___ Data shown

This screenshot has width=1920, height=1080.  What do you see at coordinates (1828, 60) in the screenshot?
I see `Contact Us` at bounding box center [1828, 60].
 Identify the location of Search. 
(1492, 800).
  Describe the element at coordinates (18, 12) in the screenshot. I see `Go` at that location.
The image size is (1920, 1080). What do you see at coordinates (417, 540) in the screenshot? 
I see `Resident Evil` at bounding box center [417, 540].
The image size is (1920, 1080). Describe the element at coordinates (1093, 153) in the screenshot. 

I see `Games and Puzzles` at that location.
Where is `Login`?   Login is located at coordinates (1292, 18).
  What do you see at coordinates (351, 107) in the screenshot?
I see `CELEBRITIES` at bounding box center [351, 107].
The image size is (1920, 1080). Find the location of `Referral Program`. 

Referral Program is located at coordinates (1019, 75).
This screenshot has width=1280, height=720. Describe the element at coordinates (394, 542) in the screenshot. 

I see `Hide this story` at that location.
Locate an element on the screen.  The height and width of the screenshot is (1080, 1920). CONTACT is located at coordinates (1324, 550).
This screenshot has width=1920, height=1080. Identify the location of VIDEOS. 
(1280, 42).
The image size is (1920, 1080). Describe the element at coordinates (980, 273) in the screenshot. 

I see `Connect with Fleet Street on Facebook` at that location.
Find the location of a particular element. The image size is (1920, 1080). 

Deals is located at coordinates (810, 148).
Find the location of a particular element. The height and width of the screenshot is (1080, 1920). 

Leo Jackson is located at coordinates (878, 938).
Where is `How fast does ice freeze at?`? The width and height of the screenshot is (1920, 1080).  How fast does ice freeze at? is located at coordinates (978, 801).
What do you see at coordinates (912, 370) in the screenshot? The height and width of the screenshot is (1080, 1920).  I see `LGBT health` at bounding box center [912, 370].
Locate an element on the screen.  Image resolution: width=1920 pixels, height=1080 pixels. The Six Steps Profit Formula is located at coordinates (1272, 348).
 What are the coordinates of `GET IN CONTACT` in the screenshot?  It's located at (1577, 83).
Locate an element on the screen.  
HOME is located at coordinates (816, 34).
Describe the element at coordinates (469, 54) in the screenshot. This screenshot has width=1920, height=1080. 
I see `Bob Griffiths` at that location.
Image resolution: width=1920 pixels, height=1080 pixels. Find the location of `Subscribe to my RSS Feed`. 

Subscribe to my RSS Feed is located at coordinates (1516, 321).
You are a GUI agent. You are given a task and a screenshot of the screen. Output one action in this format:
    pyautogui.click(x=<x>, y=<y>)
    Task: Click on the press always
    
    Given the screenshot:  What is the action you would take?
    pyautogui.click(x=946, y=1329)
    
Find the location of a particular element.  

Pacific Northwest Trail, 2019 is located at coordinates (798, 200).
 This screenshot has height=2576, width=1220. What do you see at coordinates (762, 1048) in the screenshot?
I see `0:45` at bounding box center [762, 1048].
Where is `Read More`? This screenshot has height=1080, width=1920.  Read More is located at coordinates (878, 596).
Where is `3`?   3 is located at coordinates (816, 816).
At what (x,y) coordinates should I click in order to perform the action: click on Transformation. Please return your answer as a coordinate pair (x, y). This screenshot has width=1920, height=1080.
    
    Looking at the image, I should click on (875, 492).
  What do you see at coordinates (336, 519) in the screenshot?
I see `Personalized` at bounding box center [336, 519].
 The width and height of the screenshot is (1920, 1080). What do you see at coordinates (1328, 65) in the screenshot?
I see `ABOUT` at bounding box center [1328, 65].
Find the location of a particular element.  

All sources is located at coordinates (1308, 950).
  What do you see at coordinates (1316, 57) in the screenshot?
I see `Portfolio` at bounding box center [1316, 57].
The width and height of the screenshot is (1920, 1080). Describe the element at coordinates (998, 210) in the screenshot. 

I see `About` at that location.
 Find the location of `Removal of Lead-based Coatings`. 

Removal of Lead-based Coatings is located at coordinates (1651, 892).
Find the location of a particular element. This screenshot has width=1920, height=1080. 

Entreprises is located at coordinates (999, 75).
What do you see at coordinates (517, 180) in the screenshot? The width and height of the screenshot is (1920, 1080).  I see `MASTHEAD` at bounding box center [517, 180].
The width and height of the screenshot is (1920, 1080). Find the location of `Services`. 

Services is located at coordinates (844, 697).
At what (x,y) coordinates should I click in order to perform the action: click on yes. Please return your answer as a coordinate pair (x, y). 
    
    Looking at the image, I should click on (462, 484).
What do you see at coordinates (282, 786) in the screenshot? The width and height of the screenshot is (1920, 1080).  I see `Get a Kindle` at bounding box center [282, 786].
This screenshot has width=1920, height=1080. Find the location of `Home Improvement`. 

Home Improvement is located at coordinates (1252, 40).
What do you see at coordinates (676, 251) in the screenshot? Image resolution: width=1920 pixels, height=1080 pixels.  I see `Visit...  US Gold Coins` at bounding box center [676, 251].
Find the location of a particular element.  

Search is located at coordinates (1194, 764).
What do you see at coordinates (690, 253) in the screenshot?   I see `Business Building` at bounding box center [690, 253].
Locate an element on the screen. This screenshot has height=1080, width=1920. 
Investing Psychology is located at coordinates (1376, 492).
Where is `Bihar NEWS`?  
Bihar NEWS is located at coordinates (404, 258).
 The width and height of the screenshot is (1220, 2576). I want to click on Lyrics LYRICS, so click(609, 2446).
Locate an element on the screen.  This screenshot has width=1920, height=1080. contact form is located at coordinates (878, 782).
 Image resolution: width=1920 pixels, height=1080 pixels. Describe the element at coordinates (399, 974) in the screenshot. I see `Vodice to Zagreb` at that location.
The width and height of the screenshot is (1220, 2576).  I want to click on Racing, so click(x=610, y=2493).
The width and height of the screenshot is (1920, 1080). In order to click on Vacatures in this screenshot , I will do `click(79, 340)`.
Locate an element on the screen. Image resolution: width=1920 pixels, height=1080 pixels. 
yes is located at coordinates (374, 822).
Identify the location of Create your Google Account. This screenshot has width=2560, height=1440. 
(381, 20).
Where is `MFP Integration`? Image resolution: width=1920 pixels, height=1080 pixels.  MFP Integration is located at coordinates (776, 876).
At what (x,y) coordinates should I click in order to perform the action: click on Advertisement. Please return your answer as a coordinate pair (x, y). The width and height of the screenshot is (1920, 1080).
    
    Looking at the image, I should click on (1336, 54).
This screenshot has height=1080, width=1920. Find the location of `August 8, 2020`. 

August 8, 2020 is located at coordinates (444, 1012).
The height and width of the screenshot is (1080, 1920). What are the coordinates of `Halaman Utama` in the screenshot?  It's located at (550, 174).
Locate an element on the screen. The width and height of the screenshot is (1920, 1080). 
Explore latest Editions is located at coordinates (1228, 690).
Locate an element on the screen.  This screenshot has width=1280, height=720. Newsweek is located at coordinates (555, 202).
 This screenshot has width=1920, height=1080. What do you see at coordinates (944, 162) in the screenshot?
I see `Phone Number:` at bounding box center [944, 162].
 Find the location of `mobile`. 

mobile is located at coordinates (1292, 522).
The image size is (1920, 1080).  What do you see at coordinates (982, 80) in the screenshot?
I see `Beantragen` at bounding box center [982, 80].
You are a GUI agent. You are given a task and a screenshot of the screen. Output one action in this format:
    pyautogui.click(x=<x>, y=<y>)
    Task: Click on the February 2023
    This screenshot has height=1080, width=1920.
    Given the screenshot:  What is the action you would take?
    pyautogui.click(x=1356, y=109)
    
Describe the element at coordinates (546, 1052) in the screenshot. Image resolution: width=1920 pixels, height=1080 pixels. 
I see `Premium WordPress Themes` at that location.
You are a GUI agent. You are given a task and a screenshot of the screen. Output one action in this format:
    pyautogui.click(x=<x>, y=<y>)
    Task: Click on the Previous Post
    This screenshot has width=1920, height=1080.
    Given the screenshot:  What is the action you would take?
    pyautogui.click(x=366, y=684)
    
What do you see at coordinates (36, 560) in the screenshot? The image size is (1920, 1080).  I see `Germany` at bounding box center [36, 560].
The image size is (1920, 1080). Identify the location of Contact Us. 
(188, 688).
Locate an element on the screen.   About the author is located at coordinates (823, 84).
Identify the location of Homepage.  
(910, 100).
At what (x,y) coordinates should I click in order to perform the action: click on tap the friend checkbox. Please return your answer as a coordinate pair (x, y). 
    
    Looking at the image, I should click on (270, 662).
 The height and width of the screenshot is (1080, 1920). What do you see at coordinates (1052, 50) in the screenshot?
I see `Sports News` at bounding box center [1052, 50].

______

_Aim_
Copy the rows from the start through the line containing "What do you see at coordinates (912, 370)", swapping "Identify" for "Determine" and leaving everything else unchanged.

_Answer to the exercise_
This screenshot has width=1920, height=1080.  What do you see at coordinates (1828, 60) in the screenshot?
I see `Contact Us` at bounding box center [1828, 60].
 Determine the location of Search. 
(1492, 800).
  Describe the element at coordinates (18, 12) in the screenshot. I see `Go` at that location.
The image size is (1920, 1080). What do you see at coordinates (417, 540) in the screenshot? 
I see `Resident Evil` at bounding box center [417, 540].
The image size is (1920, 1080). Describe the element at coordinates (1093, 153) in the screenshot. 

I see `Games and Puzzles` at that location.
Where is `Login`?   Login is located at coordinates (1292, 18).
  What do you see at coordinates (351, 107) in the screenshot?
I see `CELEBRITIES` at bounding box center [351, 107].
The image size is (1920, 1080). Find the location of `Referral Program`. 

Referral Program is located at coordinates (1019, 75).
This screenshot has width=1280, height=720. Describe the element at coordinates (394, 542) in the screenshot. 

I see `Hide this story` at that location.
Locate an element on the screen.  The height and width of the screenshot is (1080, 1920). CONTACT is located at coordinates (1324, 550).
This screenshot has width=1920, height=1080. Determine the location of VIDEOS. 
(1280, 42).
The image size is (1920, 1080). Describe the element at coordinates (980, 273) in the screenshot. 

I see `Connect with Fleet Street on Facebook` at that location.
Find the location of a particular element. The image size is (1920, 1080). 

Deals is located at coordinates (810, 148).
Find the location of a particular element. The height and width of the screenshot is (1080, 1920). 

Leo Jackson is located at coordinates (878, 938).
Where is `How fast does ice freeze at?`? The width and height of the screenshot is (1920, 1080).  How fast does ice freeze at? is located at coordinates (978, 801).
What do you see at coordinates (912, 370) in the screenshot? The height and width of the screenshot is (1080, 1920).  I see `LGBT health` at bounding box center [912, 370].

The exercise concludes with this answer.